Complete the following:
**a.** Render this sentence from the passage on adiposity and tumors into Spanish: "Breast tumor patients with axillary lymph node metastasis had a significantly higher VAT/SAT ratio than the patients without metastasis, suggesting that the VAT/SAT ratio might be a useful biomarker of breast tumor aggressiveness (Pahk et al., 2020)."
**b.** Answer these questions from the passage on adiposity and tumors:
(i) Which two marrow adipocyte measures were smaller in acute myeloid leukemia patients than in healthy subjects?
(ii) What was the main predictor of a poor survival rate in metastatic colorectal tumor patients?
(iii) What name is often given to adipocytes located in close proximity to invasive tumor cells?
**c.** Write one further paragraph that carries on the passage on adiposity and tumors after its final sentence.

Text for analysis:
==*==

Adiposity Parameters in Tumor Patients

The prognostic significance of adiposity at the point of cancer diagnosis and prognosis is not completely clear. While some studies showed an association between obesity and a poor survival rate (Meyerhardt et al., 2003; Kasenda et al., 2014), others have reported obesity to be associated with lower mortality rates (Martin et al., 2013; Schlesinger et al., 2014; Ebadi et al., 2017). Estimating the VAT index (VATI) and the SAT index (SATI) as adiposity markers, SAT appears to correlate with a reduction in mortality risk for gastrointestinal, respiratory cancer, and renal carcinoma patients (Ebadi et al., 2017) and an increased survival rate among patients with bone metastases, thus demonstrating the prognostic value of AT distribution (Chuang et al., 2020). In colorectal tumor patients, low SATI and VATI are associated with an increased risk of dying, as did high SAT and VAT density, where high VAT density was the main predictor of a poor survival rate in metastatic colorectal tumor patients (Charette et al., 2019). Breast tumor patients with axillary lymph node metastasis had a significantly higher VAT/SAT ratio than the patients without metastasis, suggesting that the VAT/SAT ratio might be a useful biomarker of breast tumor aggressiveness (Pahk et al., 2020). Moreover, breast tumor patients exerted a high prevalence of BAT activity than did patients suffering from other solid neoplasms (Singh et al., 2016). Although marrow adiposity is an important contributor to tumor progression in bones, distinguishing physiologic red marrow re-conversion from marrow disease is still a challenge for imaging-based diagnostics (Navarro et al., 2017). The marrow adipocyte area and diameter in acute myeloid leukemia (AML) patients were shown to be smaller than those in healthy subjects, thus indicating a prognostic value of these parameters (Lu et al., 2018). Collectively, these data indicate that the AT profile at different localizations could be clinically significant in the identification of parameters relevant for tumor diagnosis and potentially its outcome.

Tumor-Induced Adipose Tissue Remodeling

Through metabolic reprogramming, the production of lipids, and the secretion of hormones and adipokines, AT can affect tumorigenesis, tumor growth, survival (Diedrich et al., 2015), and even chemoresistance (Sheng et al., 2017). The mechanisms underlying the effects of AT on tumor cells are nicely summarized in a number of review articles (Diedrich et al., 2015; Corrêa et al., 2019; Quail and Dannenberg, 2019). However, AT–tumor interactions are reciprocal, as tumors affect surrounding AT cells (mature adipocytes, preadipocytes, or APs), by imposing their needs for the purpose of their own evolution. Adipocytes located in close proximity to the invasive tumor cells [often termed as tumor-associated adipocytes (TAAs)] display a modified phenotype, metabolism, and secretome (Figure 1). In addition to a fibroblast-like phenotype implying their dedifferentiation, TAAs are characterized by increased production of inflammatory cytokines, chemokines, adipokines, and high-energy metabolites (Dirat et al., 2011; Ribeiro et al., 2012; Wu et al., 2019).

==*==

Source material:
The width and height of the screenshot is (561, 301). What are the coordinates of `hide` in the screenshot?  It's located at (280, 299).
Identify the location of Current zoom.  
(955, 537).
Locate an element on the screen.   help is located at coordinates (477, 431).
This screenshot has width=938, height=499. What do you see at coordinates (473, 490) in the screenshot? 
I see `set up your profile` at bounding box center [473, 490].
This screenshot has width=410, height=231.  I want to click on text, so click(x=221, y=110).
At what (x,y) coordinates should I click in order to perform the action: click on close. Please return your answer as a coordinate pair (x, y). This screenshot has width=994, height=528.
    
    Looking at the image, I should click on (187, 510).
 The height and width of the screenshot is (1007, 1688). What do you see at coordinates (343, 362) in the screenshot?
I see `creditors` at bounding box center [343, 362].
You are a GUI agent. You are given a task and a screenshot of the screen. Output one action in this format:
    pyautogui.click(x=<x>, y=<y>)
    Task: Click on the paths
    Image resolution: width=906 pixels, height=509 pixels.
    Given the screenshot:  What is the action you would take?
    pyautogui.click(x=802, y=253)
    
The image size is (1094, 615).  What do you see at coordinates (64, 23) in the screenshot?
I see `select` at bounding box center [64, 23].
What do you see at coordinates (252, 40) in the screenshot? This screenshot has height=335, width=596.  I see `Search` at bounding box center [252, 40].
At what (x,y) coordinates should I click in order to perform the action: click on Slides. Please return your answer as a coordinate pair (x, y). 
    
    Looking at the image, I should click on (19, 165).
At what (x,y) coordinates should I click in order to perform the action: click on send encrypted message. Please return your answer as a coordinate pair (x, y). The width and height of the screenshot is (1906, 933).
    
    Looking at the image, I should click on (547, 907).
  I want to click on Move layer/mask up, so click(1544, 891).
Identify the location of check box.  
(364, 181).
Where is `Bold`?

==*==

Answers to the exercises:
**a.** Los pacientes con tumor de mama con metástasis en los ganglios linfáticos axilares presentaban una relación VAT/SAT significativamente mayor que los pacientes sin metástasis, lo que sugiere que la relación VAT/SAT podría ser un biomarcador útil de la agresividad del tumor de mama (Pahk et al., 2020).

**b.**
(i) The marrow adipocyte area and diameter.
(ii) High VAT density.
(iii) Tumor-associated adipocytes (TAAs).

**c.**
Moreover, as in the case of CC, systemic alterations caused by the tumor may affect AT remodeling. CC is a multifactorial syndrome that includes the progressive reduction of body weight, associated with the reduction of adipose (mostly WAT) and skeletal muscle tissues, which is often considered a negative prognostic factor in cancer patients. The tumor-provoked hypermetabolism in CC leads to a state of energy imbalance that cannot be recovered through nutritional supplementation (Kir and Spiegelman, 2016; Vaitkus and Celi, 2017). According to morphologic modifications, decreased lipid content and a proinflammatory phenotype, cachectic adipocytes are similar to TAAs (Rybinska et al., 2020). As recently demonstrated, the downregulation of adipogenic and lipogenic genes is affected early in AT, resulting in lipolysis and AT remodeling during CC (Batista et al., 2013; Sun et al., 2020). Also, CC is associated with fibrosis and inflammatory cell infiltration in SAT (Batista et al., 2016), while VAT shows a low lipolysis rate in the early stage of CC and a low de novo lipogenesis rate in later stages. In addition, VAT adipocytes as well as SVF isolated from rats were shown to produce increased levels of IL-1β activating inflammasome pathway, suggesting a proinflammatory phenotype of AT cells in CC (Neves et al., 2016).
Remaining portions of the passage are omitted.